An increased minimum wage, longer leave for birth or adoption and changes in overtime are the key components of a bill aimed to help workers.
Rep. Jason Metsa (DFL-Virginia) said the bill he sponsors, HF763, has two pieces of federal conformity within it; however, it would also increase the state’s minimum wage to a level more than $1 higher than the federal rate.
The House Jobs and Economic Development Finance and Policy Committee held the amended bill over Thursday for possible inclusion in an omnibus bill. A companion, SF641, sponsored by Sen. Dan Sparks (DFL-Austin), awaits action by the Senate Jobs, Agriculture and Rural Development Committee.
“The reason we need to do these things are because we think, at the department, by creating more clarity and making it easier for both employers and employees to understand what the expectations are under Minnesota law will help increase compliance with those laws,” said Jessica Looman, assistant commissioner at the Department of Labor and Industry.
The bill would change when overtime must be paid to an employee from after 48 hours of work to 40 hours, and would change the state’s parental leave law from six weeks of unpaid leave to 12 weeks of unpaid leave upon the birth or adoption of a child.

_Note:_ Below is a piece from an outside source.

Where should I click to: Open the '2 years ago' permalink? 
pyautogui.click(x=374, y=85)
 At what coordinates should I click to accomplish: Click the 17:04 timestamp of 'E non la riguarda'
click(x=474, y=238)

However, the provision that generated all of the discussion was increasing the state’s minimum wage to $8.50 an hour for all employers with future increases based on inflation. Minnesota’s current minimum wage is $6.15 an hour for large employers and $5.25 for small ones. However, many workers receive the federal minimum wage of $7.25 an hour. Looman said Gov. Mark Dayton has indicated he’d be comfortable with a state hourly minimum wage of $9 or $9.50.
Rep. Andrea Kieffer (R-Woodbury) asked why Metsa would want to meet federal standards for overtime and paternity leave, but exceed the wage.
“I believe it needed to be a little higher,” Metsa said. “It is conforming in the essence that we are exceeding that $7.25 mark.”
Metsa added that 19 states have a minimum wage greater than $7.25; 22 states use the federal rate for their minimum wage; four states, including Minnesota, are lower than the federal rate and five states have no minimum wage requirement. He also said 34 states or territories require overtime pay for working over 40 hours.